• THE INPUT
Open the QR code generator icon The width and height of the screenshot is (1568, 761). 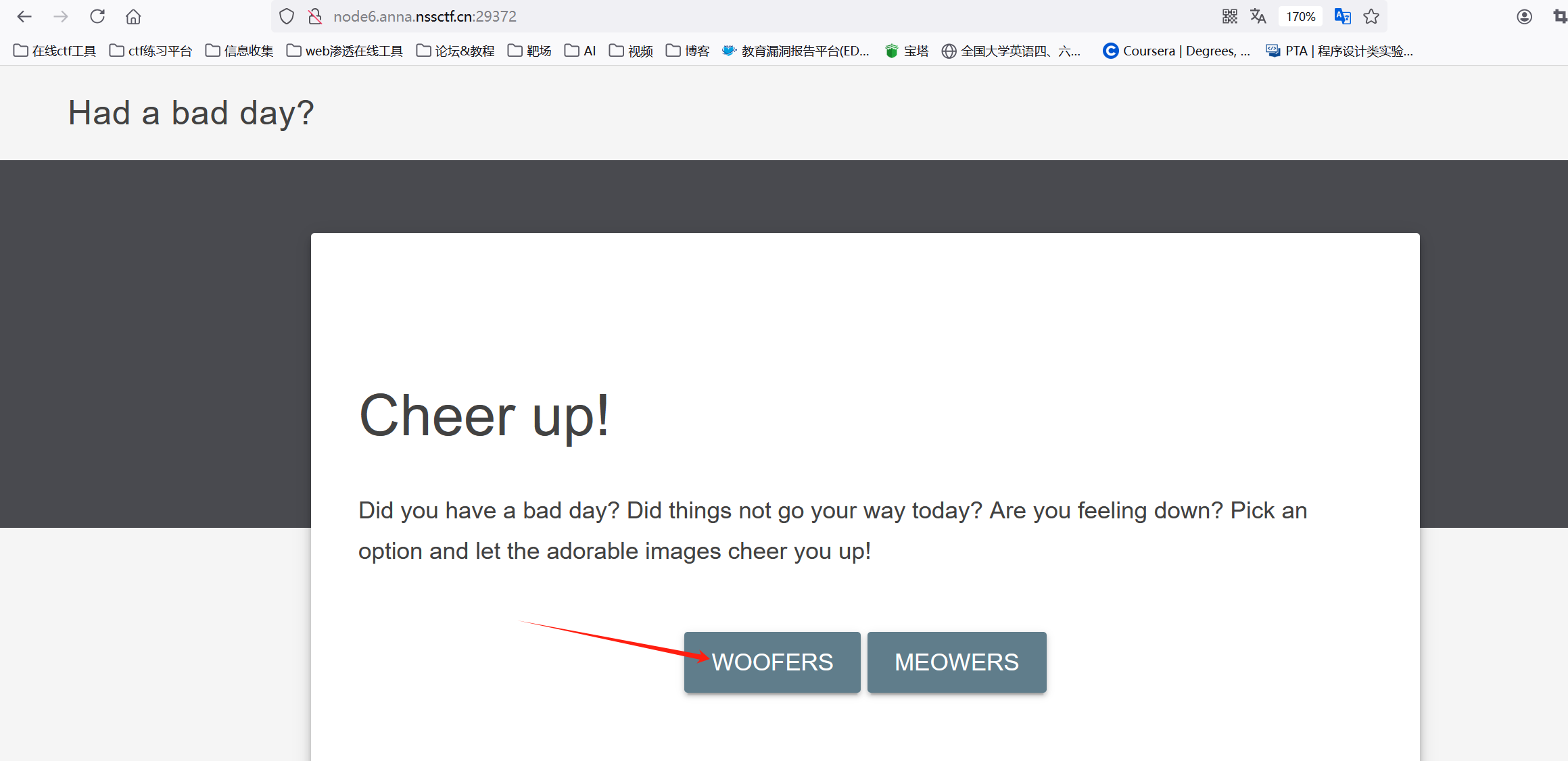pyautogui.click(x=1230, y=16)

---

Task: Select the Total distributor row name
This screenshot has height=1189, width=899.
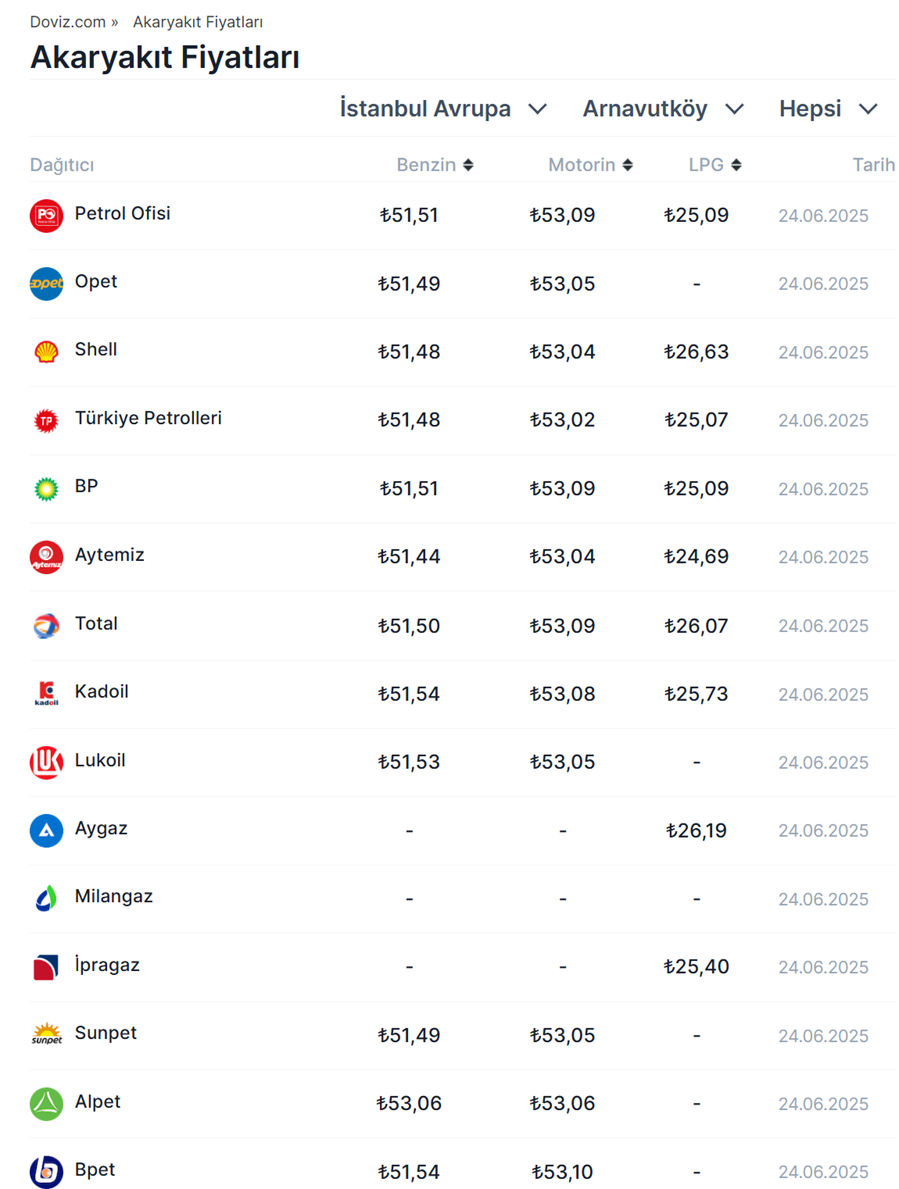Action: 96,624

---

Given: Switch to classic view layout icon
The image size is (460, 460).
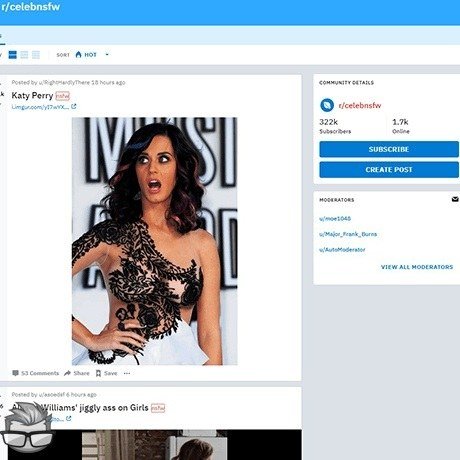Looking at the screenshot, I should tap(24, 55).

• AIM OF THE EXERCISE
Could you retype the stretch from the line containing "Given: Switch to classic view layout icon" through the line containing "Looking at the", keeping every character the same and leaving out the pictures?

• FINAL RESULT
Given: Switch to classic view layout icon
The image size is (460, 460).
Looking at the screenshot, I should tap(24, 55).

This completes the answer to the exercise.